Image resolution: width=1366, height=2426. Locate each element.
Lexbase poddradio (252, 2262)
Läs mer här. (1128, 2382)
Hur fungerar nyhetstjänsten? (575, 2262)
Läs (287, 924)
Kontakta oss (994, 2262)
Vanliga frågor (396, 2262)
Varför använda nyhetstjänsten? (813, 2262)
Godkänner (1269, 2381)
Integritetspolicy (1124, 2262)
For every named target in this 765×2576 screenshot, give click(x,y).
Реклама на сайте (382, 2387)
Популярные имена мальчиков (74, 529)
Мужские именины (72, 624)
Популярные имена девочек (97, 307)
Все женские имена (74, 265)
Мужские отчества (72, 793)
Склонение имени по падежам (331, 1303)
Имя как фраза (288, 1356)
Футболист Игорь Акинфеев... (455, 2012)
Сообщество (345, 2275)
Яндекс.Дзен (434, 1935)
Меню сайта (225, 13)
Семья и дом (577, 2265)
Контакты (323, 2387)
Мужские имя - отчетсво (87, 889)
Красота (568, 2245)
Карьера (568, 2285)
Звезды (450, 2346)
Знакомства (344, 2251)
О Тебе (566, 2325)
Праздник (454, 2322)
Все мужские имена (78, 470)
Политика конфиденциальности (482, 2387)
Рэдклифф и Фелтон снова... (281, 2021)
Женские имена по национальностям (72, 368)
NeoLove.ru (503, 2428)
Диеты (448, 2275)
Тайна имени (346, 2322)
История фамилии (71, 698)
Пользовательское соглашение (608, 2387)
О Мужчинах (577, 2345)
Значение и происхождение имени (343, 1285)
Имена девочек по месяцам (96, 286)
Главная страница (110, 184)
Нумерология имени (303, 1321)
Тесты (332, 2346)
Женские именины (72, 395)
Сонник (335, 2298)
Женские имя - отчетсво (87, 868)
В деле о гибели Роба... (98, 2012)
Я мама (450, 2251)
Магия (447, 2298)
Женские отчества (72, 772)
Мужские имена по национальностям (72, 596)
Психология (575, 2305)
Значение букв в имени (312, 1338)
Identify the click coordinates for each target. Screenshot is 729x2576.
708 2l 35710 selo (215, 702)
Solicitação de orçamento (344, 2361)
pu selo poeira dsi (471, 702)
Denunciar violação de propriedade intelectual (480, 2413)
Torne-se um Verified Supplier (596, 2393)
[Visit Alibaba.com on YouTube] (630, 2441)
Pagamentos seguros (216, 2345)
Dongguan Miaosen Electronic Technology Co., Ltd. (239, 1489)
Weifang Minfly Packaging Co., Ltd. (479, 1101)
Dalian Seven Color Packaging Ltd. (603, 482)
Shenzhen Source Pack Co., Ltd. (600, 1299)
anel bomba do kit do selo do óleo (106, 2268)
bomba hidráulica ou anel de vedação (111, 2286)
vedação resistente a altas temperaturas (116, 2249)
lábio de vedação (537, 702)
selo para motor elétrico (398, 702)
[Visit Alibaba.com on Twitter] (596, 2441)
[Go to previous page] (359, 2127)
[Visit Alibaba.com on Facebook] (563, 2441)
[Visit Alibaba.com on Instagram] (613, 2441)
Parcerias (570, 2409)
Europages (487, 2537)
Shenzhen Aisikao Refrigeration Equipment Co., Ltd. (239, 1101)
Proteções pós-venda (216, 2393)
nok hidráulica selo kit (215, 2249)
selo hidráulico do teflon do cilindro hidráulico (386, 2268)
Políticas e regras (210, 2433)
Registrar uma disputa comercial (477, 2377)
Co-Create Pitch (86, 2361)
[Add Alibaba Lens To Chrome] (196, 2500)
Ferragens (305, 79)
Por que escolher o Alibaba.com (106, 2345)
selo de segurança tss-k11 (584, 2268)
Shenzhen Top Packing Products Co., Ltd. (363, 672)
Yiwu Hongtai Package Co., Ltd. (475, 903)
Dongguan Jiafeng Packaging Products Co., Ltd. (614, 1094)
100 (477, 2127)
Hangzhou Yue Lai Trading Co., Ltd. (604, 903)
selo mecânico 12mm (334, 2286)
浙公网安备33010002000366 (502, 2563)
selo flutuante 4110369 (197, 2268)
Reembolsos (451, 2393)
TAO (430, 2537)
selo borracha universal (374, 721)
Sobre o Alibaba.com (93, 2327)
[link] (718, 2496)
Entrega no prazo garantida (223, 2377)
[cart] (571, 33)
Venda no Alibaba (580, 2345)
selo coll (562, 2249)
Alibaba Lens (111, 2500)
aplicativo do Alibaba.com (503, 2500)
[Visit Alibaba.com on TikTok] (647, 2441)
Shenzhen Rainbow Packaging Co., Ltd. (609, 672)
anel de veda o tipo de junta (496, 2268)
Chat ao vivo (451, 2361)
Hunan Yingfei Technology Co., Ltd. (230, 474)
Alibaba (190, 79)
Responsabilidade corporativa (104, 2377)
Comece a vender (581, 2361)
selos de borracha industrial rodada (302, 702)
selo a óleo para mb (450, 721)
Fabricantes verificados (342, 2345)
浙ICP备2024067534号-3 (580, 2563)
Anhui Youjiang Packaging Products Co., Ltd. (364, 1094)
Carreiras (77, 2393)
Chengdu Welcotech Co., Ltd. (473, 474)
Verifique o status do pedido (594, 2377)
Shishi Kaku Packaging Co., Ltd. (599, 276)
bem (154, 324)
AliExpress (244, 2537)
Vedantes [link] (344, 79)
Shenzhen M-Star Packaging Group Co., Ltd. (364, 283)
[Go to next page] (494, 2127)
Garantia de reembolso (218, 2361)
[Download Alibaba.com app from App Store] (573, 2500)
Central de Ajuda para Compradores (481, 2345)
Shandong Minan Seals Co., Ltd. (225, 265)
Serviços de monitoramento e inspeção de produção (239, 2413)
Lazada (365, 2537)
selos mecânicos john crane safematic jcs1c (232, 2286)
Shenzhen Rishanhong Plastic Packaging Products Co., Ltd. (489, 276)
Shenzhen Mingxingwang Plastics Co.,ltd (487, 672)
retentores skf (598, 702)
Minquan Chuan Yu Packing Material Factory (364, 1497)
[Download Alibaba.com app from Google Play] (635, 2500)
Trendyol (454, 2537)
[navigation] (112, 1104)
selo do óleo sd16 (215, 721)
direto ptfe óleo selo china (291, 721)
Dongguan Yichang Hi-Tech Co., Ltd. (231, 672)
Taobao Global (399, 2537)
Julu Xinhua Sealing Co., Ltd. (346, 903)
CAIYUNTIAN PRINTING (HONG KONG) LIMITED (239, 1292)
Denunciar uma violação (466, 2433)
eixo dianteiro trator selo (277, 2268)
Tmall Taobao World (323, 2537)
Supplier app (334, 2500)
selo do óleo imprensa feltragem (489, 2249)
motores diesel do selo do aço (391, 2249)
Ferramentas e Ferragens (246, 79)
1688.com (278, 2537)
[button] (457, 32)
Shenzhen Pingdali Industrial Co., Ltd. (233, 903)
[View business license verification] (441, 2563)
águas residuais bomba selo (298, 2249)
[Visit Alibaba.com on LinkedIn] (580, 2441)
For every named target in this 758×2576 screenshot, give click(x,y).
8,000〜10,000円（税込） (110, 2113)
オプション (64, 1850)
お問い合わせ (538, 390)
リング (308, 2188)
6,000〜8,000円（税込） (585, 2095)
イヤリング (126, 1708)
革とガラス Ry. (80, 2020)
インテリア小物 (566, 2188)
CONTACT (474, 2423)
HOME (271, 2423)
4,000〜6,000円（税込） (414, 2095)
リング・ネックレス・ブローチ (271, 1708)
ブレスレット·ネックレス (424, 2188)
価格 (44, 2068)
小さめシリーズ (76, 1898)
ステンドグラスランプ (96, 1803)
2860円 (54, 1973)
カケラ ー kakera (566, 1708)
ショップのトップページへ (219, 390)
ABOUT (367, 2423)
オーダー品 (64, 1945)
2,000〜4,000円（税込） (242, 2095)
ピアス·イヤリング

***

_ЗАДАНИЕ_: Перепечатайте без изменений все записи от строки, в которой стоит «革とガラス Ry. (80, 2020)», до последней записи, включая обе крайние строки.

_ОТВЕТ К ЗАДАНИЮ_:
革とガラス Ry. (80, 2020)
インテリア小物 (566, 2188)
CONTACT (474, 2423)
HOME (271, 2423)
4,000〜6,000円（税込） (414, 2095)
リング・ネックレス・ブローチ (271, 1708)
ブレスレット·ネックレス (424, 2188)
価格 (44, 2068)
小さめシリーズ (76, 1898)
ステンドグラスランプ (96, 1803)
2860円 (54, 1973)
カケラ ー kakera (566, 1708)
ショップのトップページへ (219, 390)
ABOUT (367, 2423)
オーダー品 (64, 1945)
2,000〜4,000円（税込） (242, 2095)
ピアス·イヤリング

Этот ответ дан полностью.